There's this line in Infinite Jest that the longtime sober sponsors say to the AA newbies: Don't worry about getting in touch with your feelings; they'll get in touch with you. 

That shit is severely correct. Mine came at me Tuesday.

It's been nearly two decades since my mom died, and years since I cried seriously about it. (Two is years.) But I legit lost my shit that day. I was messaging with a friend about something entirely unrelated -- congratulations on an award we'd won, for god's sake -- 
and then this now-painful memory busted its way out of me and onto my phone. 

I started crying at my desk before I sent that msg. Then I booked upstairs and sobbed ugly in a bathroom stall for 20 minutes. Then off and on all day, ending with another big jag in front of the keyboard that night. I'd told no one, and then one person, and then everyone.

Grief is supposed to be private, right? Or maybe it just is, whether or not it's supposed to be. Anyway, as such, I don't really understand it. I don't understand how other people experience it. I don't understand why it's taking me so long to get through it -- when I honestly thought I largely was. But sometimes shit will just pop up and get in touch with me, as it were.

A lot of people have reached out to me since I posted that story, and I'm so grateful for all of them, and for anyone who read it. As I reason through it, I see that it was a necessary and painful healing step, and that the fact that I was finally ready for it is a really good thing. I do feel a lot better having let it out of myself, and I urge everyone else to do the same. I'm just bracing myself for the next hit.

Tuesday, June 07, 2016

The baby

When I was very young, evenings in my family were spent on the one couch we had, watching the one television we had. My mom would lay on it, always in the same spot, and because I was the baby, I got to be the one of us seven kids to lay on top of her. It was an incredible feeling of comfort and protection and warmth; when I want my mommy, that is the distinct feeling that I seek.

I remember laying there one evening when I was about the age my son is now. She called me her baby, as she always did, but this time I asked her how long she'd be calling me that. She said I'd always be her baby. I asked if she'd be saying that when I was an adult, even more so not a baby. In good humor, she negotiated with me a cut-off date: when I turned 81. (This had been her counter to my opening offer of 80.)

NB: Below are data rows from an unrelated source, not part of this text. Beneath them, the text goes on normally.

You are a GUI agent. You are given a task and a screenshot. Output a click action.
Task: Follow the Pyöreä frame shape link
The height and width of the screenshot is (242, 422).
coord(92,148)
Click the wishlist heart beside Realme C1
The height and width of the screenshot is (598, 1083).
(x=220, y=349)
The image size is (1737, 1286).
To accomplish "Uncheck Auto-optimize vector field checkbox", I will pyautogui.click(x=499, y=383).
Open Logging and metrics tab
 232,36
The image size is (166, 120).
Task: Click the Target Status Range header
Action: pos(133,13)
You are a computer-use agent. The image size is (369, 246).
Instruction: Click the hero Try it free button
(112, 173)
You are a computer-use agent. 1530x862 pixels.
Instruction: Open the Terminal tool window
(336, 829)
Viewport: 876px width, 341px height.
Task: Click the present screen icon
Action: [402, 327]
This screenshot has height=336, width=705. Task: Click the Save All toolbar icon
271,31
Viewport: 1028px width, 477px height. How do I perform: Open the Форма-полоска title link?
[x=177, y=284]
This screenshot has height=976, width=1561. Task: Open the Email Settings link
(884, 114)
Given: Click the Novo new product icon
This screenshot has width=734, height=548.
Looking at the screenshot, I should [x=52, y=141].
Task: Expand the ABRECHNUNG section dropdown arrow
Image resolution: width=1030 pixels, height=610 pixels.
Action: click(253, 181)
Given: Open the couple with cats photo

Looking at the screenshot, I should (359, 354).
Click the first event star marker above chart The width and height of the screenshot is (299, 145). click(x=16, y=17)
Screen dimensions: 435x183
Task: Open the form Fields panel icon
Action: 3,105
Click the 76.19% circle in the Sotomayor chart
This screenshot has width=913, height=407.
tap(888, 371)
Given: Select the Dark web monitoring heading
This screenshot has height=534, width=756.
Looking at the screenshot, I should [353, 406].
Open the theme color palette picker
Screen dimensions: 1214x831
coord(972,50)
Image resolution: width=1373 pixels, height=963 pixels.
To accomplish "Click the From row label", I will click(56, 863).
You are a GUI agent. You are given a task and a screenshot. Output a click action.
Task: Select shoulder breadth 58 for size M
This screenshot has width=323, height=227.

In the year that she was sick and in the years since she died, I've thought of this moment very often but have never been able to speak of it. When I allow myself to wade into the emotional depths, I wonder what she thought of that conversation. Did it make her sad to know, even on that day, not quite two decades before she got sick, that we weren't going to make it there? Or did she even think about it in those terms? Was it just some crazy thing I was saying, on top of all the other crazy things I must have been saying? I really hope it was that last one. I hope for her sake that she never, ever thought about it again. Because having lost her, thinking about that conversation -- just the conversation -- with Abbott is unbearable to me. I can't even write this without crying.

My mom would have turned 74 today. Happy birthday, mama. I miss you. And I am still your baby.

Wednesday, March 23, 2016

But what if ...

the whole gratitude movement is a ploy to quell outrage and make people placid?